Умер он от туберкулеза [в] 26 лет. Перед смертью подарил мне чудесный пейзаж — черный с белым. В голодные годы я продала его в Музей живописной культуры»
[35].
Очень может быть, что туберкулезом история болезни и ограничивалась. По популярным представлениям, эта болезнь на определенном этапе провоцирует неистовый половой аппетит. Во всяком случае, ни один официальный источник ни о какой «французской болезни» Блюменфельда даже не заикается. Но прожил он и вправду недолго — зато ярко. Генрих Матвеевич (так на самом деле звали Гарри) стал участником знаменитого общества художников-авангардистов «Бубновый валет», занимался в студии члена объединения «Мир искусства» и одного из основателей «Бубнового валета» Ильи Машкова, на которого весьма повлиял, затем преподавал в его студии теорию живописи. Постоянные туры по туберкулезным санаториям не помешали ему в 1915 году жениться на будущей известной художнице Антонине Сафроновой и на третий день после венчания отправиться на фронт Первой мировой войны. Блюменфельд преподавал в Пензенских государственных свободных художественных мастерских, где его лекции пользовались бешеной популярностью. В Пензе он и умер. Его дочь Ирина, родившаяся в 1917-м, тоже стала художницей. В общем, раз жена и дочь Гарри были здоровы, какой уж тут сифилис? Впрочем, оставим и этот вопрос на совести самой Лили.

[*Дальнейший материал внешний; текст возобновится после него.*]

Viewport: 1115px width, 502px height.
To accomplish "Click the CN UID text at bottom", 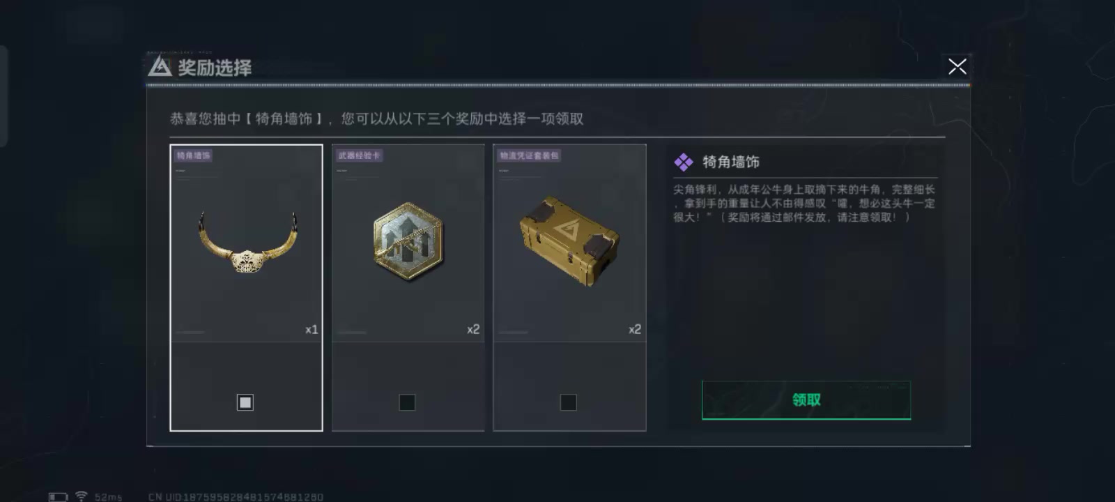I will click(236, 497).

Блюменфельд, кстати, якшался и с братьями Бурлюками, и с Маяковским — что неудивительно, ведь «Бубновый валет», начиная с названия (бубновый валет был семиотической отсылкой к каторжникам и плутам), тоже являлся пощечиной общественному вкусу — их первая выставка 1910 года на Воздвиженке с композициями на религиозные темы даже сейчас вызвала бы вулканическую реакцию у оскорбленных любителей искусства.

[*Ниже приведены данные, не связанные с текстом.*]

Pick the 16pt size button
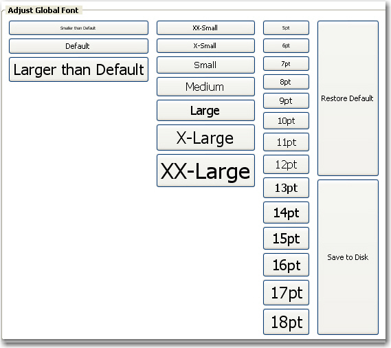Image resolution: width=391 pixels, height=348 pixels. [286, 265]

Как бы то ни было, Блюменфельд уехал лечиться, а Лиля, получив известие о болезни отца, вернулась в Первопрестольную. Еще одно ее горячее увлечение — скульптура — было брошено на полпути.
Фрукты и шампанское
В Москве произошло упомянутое столкновение с Осипом Бриком в фойе Художественного театра. На следующий день на еврейском балу Лиля снова призналась ему в любви. А еще через день они пошли гулять, зашли в ресторан, заказали кофейничек. Лиля рассказывала про лепку, про Гарри, про свои похождения… «и без всяких переходов Ося попросил меня выйти за него замуж. Он сказал: “Лиличка, не отказывай мне, ведь ты — моя весна”»
[36]. Лиля ответила: «Давай попробуем».
Каганы, конечно, были вне себя от радости. Наконец-то! Дочка-профурсетка угомонится и свяжет себя с состоятельной и уважаемой семьей. Осип тут же написал родителям: «Я стал женихом. Моя невеста, как вы уже догадываетесь, Лили Каган. Я ее люблю безумно, всегда любил. А она меня любит так, как, кажется, еще никогда ни одна женщина на свете не любила. Вы не можете себе вообразить, дорогие папа-мама, в каком удивительном счастливом состоянии я сейчас нахожусь. Умоляю вас только, отнеситесь к этому известию так, как я об этом мечтаю»
[37].
Папа и мама, разумеется, испытали шок и панику и пытались вразумить Осика. Ему нужен спокойный домашний очаг, а Лили — артистическая натура. Мама и вовсе билась в истерике — она была в курсе сомнительных интрижек не-дай-боже-невестки. Но Осип не сдавался: «Лили, моя невеста, молодая, красивая, образован[н]а, из хорошей семьи, еврейка, меня страшно любит, что же еще? Ее прошлое? Но что было в ее прошлом? Детские увлечения, игра пылкого темперамента. Но у какой современной барышни этого не было? А я? Мало [ли] я увлекался, однако же мне ничего не стоит бросить всякую память о прошлом и будущих увлечениях, так как я люблю Лилю. Для нее же это еще легче, так как она всегда любила только меня»
[38].
Но Лиля знала, как найти ключик к будущим свекру и свекрови. «Купила я их тем, что просила свадебный подарок в виде брильянтового колье заменить роялем “Сте[й]нвей”. Из этого они вывели заключение, что я бескорыстна и культурна»
[39]. Целый месяц будущие супруги целовались по углам и философствовали о сверхъестественном, потом из-за границы приехали родители Осипа, затем Осип по отцовским делам отлучился на месяц на ярмарку в Верхнеудинск — продавать «якутам» кораллы. А по его возвращении, 26 марта 1912 года, сыграли свадьбу.